Immersive soundscapes and obstacles faced by black students
Jónsi de Sigur Rós creates a multi-sensory soundscape, paintings defy convention, and an exhibition examines the challenges of young black students within the education system.
Jónsi at the Tanya Bonakdar Gallery
When we think of creative disciplines, we often consider each area separately: we hear music, watch art, or attend a theatrical performance. Yet in Hollywood, Sigur Rós“Jónsi has created a sensory musical experience that fully encompasses the body. The main work, Whiteout, is an empty white space with two large benches you can sit or lie on. Several speakers are hidden in the walls, creating a surround sound chorus of Jónsi’s ethereal voice. Sometimes the chorus swells and the benches (integrated with subwoofers) start to vibrate strongly as the LED lights above the head pulsate to cause thunderclaps. The exhibition includes two more immersive soundscapes, and each includes a signature scent that the artist created to further place the viewer in his hypnotic works. The basic scents of ozone, algae and Cadaverine (a fascinating mixture of decaying flesh and sperm) lends a weird and emotional understanding, which pushes hearing much further to induce emotion, memory, and felt experience.
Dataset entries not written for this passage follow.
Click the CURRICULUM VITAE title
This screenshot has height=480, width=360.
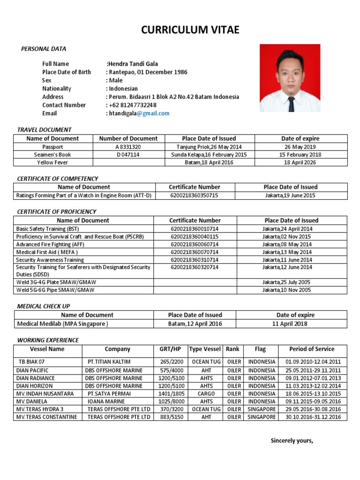pos(190,30)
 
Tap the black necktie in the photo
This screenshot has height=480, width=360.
pos(291,103)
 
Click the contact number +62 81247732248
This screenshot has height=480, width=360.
pos(133,105)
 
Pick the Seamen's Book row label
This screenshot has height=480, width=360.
pos(52,155)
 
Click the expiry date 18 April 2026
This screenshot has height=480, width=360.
pos(300,163)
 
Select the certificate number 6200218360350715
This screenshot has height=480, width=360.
pos(195,195)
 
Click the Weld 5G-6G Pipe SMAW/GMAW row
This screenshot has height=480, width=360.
pos(55,290)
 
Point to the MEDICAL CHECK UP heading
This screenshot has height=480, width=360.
pos(44,306)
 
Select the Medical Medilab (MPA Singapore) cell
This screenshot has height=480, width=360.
pos(62,324)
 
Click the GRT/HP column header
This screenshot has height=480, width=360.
pos(170,349)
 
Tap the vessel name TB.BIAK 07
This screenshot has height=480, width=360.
pos(31,362)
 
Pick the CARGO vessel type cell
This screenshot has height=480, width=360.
pos(205,394)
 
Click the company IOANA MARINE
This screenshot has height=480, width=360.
pos(106,402)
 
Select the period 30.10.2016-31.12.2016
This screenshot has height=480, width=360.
pos(313,417)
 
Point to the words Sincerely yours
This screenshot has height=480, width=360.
pos(292,441)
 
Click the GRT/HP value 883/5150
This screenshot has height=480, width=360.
pos(170,417)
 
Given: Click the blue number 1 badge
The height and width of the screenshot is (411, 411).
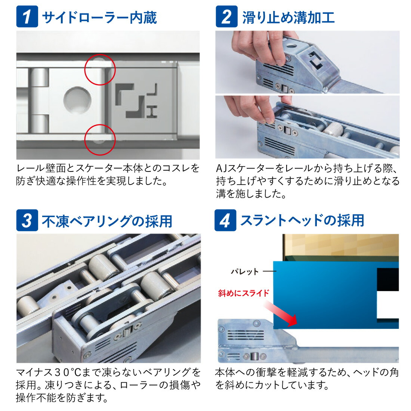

In recent years, Jónsi has used a perfume organ to experiment with scents that add emotional depth to his sound pieces. In a recent interview with Thread, he said, “I love scents. You can train your nose to be sensitive like singing. It’s a muscle. You slowly learn to smell better… it’s also invisible, and I like that. It’s something that moves you, but you can’t explain why. In his work In bloom, the speakers are fitted with butt plugs and arranged to resemble a foxglove flower, a plant that can be both poisonous and medicinal depending on the dosage. This duality of life and death is reinforced by the scent that accompanies this work of art, which is derived from cadaverine, a scent made of dead animals and semen. As such, this work elicits a type of raw animalistic desire that is cemented with the inclusion of the scent.
On display: from November 16, 2019 to January 9, 2020
April Street in Vielmetter Los Angeles
In Vielmetter in downtown Los Angeles, April Street has created a cohesive body of sculptural paintings that seem to embrace art history while being irreverent towards it. Beginning with dimensional canvases made of pantyhose that swell and pucker to create eerie indentations throughout the image, the paintings simultaneously embody several painting strategies: landscape, still life, abstraction and figuration. In places, Street conscientiously portrays Flemish Renaissance-style landscapes that give way to melting shapes and abstract lines. The main color in many of these works is a peachy skin tone which, paired with long, flowing braids, spreads across the canvas like waterfalls to create a type of female self-portrait that appears to be strong and intricate in the face. over-sexed. women whose art history is full.
On display: from November 16, 2019 to January 11, 2020
EJ Hill at Commonwealth and Council
EJ Hill, an artist who grew up in black communities here in Los Angeles, has become known for his duration performances in which his body is featured in the exhibit. But in the Commonwealth and in the Council, Hill is not present. In its place, the words “Twice as much is good is too much” are repeated throughout the show, eliciting a sort of chorus. The phrase is made in neon and encrusted on a chalkboard, then scribbled on handwriting practice sheets that cover his paintings. This school theme is still present. A painting, Composition # 3 (gold star), is painted black and riddled with spit balls. In the lower right corner is a single gold star: the pin balls here seem to denote the suffering and determination it takes to rise up and achieve excellence as a person of color. The repeated text reminds that black people have to be twice as good to get half as far, but Hill takes this sentence a step further: Sometimes twice as much is just too much. Perhaps in his absence from the gallery, Hill is arguing for the importance of rest and self-care for the black community amid intense pressures to over-perform.